Est-ce en raison d'un manque de suspens ? Vous avez été champion devant la télé...

Le suspens a été un peu tué par les médias quelque part...

Ce n'est pas de notre faute. Les statistiques du Lou sur cette saison sont éloquentes...

Non. Mais depuis le début de saison, les médias disaient que nous serions champions de France. Le rugby reste un sport de combat, collectif. Et un combat se prépare. Être supérieur sur le papier, ce qui nous a parfois été reproché, n'empêche qu'il faille se préparer comme toutes les autres équipes. Un boxeur aborde les choses de la même manière, qu'il prenne un sparring-partner ou un challenger. Trente matchs, c'est trente préparations ! Nous avions peut-être plus de joueurs de haut-niveau que les autres clubs, nous avions un effectif plus complet mais notre préparation au quotidien n'est pas à négliger. Il y a eu également de travail en interne. Encore un fois, je le répète, il y a eu trente préparations au combat.

Quand allez-vous apprécier ce titre ? Vous aviez dit il y a deux semaines, après la défaite de Bayonne à Montauban, que votre objectif était le maintien en Top 14.

Oui, c'est l'objectif. Je suis plutôt en fin de carrière. Si je peux aider, participer à l'installation du Lou en Top 14, je serai satisfait. Je ne sais pas si ce sera ma dernière année. Je ferai peut-être une année supplémentaire. Dans tous les cas, mon objectif personnel est le maintien en Top 14 la saison prochaine.

Que pensez-vous du futur déménagement au stade de Gerland ?

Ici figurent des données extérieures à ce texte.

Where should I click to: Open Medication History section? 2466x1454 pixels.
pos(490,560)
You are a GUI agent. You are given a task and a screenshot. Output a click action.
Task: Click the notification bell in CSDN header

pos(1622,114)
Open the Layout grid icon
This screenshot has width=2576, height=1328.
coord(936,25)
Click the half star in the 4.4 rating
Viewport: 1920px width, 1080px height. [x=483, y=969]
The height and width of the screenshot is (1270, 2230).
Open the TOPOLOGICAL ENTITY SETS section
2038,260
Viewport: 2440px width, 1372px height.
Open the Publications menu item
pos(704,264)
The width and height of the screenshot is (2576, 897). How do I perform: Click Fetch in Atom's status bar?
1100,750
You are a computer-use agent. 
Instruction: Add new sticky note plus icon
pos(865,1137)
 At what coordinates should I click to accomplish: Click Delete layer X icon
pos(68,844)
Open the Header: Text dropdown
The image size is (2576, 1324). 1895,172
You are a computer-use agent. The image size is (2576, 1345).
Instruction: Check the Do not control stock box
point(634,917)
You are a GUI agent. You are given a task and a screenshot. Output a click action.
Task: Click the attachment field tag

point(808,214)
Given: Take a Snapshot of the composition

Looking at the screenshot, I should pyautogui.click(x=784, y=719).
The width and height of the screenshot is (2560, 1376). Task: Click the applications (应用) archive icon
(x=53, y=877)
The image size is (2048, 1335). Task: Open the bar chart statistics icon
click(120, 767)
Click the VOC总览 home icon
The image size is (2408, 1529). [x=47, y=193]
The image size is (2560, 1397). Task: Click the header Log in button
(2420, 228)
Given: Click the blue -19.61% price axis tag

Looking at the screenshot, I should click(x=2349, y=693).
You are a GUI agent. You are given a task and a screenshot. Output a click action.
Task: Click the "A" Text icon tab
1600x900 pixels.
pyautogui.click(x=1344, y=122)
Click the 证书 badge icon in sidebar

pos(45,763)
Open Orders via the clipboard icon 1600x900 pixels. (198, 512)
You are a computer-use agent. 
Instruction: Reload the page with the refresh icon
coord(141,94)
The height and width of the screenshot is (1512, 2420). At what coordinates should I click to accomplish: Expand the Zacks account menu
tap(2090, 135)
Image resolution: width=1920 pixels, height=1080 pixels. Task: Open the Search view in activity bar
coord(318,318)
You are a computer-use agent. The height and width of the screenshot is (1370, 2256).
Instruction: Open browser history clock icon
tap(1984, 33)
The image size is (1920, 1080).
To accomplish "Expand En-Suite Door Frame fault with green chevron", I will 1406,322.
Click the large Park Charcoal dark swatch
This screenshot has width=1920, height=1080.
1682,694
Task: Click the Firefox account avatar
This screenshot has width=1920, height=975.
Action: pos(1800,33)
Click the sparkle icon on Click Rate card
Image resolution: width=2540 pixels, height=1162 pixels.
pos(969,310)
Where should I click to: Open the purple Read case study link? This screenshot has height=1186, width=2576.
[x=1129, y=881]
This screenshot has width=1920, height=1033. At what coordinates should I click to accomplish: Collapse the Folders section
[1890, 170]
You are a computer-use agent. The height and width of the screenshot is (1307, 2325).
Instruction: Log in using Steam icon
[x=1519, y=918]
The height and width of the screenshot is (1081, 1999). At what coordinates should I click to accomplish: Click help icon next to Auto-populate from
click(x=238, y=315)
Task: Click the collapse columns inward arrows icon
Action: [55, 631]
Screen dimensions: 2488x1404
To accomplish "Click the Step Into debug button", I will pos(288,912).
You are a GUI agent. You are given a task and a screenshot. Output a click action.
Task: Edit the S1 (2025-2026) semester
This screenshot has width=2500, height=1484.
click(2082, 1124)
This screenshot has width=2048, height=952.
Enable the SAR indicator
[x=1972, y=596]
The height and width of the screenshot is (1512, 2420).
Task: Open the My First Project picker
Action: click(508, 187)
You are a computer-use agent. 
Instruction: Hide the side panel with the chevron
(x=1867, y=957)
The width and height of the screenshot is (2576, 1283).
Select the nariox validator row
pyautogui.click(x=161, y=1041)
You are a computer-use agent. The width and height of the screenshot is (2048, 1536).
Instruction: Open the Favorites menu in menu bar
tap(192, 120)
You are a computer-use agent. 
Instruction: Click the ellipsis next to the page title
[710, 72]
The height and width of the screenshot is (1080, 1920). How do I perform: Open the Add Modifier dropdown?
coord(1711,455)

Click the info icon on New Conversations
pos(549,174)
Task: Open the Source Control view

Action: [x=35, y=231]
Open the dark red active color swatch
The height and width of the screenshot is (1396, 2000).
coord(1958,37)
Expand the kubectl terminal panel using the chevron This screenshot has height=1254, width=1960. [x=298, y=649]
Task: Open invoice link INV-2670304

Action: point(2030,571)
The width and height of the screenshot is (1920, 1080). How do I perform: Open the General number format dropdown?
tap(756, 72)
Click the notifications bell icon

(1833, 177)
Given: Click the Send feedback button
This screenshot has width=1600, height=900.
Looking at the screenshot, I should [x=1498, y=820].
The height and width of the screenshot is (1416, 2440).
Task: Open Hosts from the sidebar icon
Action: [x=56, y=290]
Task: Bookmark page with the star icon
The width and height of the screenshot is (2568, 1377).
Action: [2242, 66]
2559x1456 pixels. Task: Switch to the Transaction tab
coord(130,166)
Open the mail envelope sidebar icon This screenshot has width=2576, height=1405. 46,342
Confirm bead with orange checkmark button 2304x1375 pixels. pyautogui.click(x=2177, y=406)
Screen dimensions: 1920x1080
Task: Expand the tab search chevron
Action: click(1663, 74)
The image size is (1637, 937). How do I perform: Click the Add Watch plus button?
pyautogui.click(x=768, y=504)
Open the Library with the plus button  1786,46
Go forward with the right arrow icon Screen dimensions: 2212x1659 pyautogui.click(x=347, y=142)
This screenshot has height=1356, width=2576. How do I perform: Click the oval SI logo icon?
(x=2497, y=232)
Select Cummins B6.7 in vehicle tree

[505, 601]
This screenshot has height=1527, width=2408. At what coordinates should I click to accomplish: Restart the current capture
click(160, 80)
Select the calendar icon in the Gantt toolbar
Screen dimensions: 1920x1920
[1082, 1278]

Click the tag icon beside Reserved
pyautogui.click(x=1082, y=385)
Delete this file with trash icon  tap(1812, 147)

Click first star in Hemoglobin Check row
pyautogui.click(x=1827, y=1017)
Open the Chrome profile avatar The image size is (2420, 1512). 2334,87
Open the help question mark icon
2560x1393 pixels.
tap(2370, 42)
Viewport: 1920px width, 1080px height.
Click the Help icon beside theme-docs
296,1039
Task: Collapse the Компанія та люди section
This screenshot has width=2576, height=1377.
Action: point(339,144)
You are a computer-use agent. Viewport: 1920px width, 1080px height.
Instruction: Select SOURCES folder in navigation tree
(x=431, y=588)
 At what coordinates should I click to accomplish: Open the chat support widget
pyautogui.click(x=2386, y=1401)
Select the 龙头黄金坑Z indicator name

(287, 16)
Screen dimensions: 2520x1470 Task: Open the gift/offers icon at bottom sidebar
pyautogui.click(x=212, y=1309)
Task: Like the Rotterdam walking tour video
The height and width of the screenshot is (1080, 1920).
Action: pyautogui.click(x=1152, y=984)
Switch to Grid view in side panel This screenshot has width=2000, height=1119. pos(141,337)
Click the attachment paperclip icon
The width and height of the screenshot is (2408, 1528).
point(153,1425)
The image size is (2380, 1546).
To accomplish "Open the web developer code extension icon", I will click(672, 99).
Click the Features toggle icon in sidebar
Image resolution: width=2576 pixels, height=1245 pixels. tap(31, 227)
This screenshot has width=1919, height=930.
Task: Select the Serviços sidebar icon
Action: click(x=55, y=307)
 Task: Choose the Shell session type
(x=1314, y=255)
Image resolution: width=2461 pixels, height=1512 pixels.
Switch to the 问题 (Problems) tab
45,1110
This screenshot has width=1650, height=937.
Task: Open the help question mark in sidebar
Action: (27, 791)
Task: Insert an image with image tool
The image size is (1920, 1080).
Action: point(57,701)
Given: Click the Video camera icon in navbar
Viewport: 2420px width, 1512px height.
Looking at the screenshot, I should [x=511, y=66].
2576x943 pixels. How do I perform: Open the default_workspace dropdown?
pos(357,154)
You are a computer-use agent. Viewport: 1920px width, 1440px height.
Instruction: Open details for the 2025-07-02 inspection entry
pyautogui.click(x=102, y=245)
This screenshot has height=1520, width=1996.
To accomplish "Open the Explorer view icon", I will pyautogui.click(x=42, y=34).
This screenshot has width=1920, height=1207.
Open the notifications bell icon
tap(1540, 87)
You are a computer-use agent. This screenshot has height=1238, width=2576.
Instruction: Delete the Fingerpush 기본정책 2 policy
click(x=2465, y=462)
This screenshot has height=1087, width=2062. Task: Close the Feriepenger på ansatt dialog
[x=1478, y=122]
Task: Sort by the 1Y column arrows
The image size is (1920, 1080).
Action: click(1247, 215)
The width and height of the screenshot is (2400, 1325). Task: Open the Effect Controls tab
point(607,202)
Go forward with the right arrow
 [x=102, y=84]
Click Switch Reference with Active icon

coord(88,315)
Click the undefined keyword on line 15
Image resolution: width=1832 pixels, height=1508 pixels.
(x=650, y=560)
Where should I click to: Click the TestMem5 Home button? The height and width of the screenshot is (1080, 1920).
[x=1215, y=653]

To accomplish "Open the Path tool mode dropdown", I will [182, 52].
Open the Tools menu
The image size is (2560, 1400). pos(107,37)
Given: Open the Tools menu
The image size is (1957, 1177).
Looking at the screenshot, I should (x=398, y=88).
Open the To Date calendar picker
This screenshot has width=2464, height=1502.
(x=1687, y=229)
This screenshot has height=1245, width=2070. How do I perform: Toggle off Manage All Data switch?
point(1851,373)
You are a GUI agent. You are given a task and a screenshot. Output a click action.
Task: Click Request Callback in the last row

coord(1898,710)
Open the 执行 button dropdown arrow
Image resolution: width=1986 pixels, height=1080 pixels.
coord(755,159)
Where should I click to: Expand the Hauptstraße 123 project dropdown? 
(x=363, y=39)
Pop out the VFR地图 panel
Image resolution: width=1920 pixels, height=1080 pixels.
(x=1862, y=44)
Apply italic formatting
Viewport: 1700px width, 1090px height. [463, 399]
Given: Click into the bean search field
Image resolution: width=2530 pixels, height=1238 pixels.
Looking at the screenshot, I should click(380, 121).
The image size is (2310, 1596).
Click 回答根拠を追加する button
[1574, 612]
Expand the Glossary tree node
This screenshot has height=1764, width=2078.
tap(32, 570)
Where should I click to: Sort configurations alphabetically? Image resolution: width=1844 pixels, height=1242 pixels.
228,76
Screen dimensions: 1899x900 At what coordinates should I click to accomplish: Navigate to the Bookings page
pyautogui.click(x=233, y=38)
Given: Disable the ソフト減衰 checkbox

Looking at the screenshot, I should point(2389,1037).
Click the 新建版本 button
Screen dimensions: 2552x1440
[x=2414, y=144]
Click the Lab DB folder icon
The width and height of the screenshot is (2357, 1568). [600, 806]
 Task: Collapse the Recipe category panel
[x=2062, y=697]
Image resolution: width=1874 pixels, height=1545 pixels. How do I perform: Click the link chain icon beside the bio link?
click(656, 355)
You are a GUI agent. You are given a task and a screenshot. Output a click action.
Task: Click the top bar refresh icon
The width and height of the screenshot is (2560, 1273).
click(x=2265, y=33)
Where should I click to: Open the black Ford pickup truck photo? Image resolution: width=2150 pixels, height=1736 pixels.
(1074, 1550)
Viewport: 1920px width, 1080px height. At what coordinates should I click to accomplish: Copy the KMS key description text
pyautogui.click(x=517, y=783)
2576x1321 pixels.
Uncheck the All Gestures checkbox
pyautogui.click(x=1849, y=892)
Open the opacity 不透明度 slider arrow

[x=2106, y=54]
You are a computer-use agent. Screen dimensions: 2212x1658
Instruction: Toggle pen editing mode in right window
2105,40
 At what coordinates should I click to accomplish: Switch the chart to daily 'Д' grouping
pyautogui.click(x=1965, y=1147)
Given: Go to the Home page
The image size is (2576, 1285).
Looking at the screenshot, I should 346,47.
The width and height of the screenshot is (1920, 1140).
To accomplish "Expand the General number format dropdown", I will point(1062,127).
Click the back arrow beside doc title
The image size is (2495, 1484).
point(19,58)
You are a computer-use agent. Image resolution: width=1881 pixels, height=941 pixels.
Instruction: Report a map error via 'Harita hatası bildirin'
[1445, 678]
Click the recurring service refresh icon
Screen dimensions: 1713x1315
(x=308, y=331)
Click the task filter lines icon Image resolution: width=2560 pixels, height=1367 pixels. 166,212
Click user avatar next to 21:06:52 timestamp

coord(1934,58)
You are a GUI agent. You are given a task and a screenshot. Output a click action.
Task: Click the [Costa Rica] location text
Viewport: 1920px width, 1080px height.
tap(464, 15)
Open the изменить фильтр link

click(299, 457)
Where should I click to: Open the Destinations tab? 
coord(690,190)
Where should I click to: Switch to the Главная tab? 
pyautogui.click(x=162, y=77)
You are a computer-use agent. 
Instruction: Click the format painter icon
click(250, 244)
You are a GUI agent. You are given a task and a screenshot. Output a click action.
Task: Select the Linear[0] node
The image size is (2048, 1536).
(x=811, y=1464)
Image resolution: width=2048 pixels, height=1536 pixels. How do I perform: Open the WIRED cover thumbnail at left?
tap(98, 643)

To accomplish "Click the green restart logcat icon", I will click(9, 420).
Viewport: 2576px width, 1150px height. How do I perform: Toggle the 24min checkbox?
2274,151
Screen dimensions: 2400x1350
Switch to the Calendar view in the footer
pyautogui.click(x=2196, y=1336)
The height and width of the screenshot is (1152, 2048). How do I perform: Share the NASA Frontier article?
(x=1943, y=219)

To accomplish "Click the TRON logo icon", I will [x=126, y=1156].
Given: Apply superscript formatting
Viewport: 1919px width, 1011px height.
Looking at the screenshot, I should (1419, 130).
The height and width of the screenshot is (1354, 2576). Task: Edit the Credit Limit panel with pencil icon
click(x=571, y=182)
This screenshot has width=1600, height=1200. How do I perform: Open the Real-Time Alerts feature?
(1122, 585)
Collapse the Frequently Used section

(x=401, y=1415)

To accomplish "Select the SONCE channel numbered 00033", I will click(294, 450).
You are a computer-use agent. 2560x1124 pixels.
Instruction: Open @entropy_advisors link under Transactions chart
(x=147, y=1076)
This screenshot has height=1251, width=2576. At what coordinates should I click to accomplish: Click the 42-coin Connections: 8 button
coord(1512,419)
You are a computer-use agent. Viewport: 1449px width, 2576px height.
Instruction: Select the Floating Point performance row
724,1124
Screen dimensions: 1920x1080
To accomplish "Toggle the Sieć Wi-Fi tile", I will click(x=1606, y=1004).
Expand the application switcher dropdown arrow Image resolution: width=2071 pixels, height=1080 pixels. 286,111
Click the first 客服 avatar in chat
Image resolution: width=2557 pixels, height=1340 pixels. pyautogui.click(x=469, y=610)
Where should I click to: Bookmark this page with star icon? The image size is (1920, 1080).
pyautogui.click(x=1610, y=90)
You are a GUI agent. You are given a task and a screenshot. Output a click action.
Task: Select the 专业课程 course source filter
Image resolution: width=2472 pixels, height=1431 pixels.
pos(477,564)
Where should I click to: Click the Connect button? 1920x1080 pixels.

Je pense que c'est une bonne chose. Il y a des gens pour et des gens contre. Mais c'est toujours plus motivant de jouer dans un stade historique, mythique. Il y aura une pression supplémentaire. Je pense que c'est bon pour nous les joueurs. Ca va nous motiver encore plus. Parfois les matchs se jouent à peu. Jouer dans un grand stade pourra peut-être nous permettre de faire basculer les matchs en notre faveur la saison prochaine. Et c'est l'évolution naturelle. Il faut un stade à la hauteur de la ville, et à la hauteur, j'espère, du club que le Lou va devenir.